[Dataset excerpts]
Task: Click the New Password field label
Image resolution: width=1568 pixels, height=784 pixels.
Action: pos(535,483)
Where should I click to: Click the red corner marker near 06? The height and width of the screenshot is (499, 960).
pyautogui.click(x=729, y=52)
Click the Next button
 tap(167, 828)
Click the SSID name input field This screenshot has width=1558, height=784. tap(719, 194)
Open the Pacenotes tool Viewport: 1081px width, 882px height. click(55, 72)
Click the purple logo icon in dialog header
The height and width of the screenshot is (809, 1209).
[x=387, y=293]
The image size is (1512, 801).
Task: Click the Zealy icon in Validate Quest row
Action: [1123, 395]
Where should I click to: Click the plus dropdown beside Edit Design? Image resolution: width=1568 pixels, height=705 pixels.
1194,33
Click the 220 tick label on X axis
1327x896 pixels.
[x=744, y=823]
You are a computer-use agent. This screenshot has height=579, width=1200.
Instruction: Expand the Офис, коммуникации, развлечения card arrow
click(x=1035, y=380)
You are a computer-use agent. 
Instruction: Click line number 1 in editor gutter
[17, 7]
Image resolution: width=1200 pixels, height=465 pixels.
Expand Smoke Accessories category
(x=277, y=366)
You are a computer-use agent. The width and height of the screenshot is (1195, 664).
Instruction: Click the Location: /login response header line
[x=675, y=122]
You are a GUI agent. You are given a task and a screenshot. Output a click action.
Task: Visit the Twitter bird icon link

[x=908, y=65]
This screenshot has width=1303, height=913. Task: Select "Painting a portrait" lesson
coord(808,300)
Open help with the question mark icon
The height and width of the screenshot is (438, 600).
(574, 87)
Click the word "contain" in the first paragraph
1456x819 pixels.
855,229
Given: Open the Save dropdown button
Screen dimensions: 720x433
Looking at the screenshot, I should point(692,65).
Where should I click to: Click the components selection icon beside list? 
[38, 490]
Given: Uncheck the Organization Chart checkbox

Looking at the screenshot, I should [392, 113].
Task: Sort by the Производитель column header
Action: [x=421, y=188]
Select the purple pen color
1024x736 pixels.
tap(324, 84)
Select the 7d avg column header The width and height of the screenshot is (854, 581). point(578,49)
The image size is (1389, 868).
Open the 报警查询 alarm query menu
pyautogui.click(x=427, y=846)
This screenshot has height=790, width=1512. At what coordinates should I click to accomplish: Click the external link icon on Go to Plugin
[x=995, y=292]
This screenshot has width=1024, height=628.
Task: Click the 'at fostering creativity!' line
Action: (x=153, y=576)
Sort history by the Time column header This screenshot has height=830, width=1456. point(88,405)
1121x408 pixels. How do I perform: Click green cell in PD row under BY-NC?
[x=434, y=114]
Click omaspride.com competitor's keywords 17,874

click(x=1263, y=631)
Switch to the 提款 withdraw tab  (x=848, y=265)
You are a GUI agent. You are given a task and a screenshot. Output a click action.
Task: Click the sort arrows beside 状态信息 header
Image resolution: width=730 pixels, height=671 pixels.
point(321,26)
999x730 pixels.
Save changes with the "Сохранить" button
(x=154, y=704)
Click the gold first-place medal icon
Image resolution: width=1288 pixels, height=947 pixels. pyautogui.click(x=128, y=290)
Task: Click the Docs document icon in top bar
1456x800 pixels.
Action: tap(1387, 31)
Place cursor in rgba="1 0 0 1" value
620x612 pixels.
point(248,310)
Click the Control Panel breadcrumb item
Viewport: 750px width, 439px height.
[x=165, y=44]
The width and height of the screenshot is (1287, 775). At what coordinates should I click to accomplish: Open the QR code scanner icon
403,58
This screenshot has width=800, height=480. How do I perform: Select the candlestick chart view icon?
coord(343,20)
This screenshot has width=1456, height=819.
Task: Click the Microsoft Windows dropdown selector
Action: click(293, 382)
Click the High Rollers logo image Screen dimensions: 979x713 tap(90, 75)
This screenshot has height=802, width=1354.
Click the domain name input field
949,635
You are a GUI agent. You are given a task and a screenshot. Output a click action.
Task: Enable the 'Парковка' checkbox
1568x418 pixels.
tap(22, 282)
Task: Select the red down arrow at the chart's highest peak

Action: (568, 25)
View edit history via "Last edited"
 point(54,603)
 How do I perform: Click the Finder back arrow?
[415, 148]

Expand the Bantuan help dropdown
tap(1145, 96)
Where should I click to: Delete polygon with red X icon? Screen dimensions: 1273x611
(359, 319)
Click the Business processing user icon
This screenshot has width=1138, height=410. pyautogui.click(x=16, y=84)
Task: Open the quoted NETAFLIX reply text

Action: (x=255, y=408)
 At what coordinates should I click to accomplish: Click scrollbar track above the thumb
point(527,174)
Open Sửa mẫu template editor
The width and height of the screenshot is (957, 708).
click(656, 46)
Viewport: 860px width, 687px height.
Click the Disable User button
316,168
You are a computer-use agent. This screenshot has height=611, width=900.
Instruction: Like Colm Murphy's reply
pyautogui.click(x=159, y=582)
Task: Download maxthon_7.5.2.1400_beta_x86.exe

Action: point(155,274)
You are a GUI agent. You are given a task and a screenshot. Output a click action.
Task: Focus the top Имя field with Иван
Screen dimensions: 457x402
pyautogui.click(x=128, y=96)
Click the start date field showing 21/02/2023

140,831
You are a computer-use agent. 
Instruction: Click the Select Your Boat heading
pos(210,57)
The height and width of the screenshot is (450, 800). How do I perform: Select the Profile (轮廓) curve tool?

◆ **WHAT TO WORK ON**
Checking each line above, count the ones that hold the word "label" and state the total alone.

◆ **EXERCISE OUTPUT**
2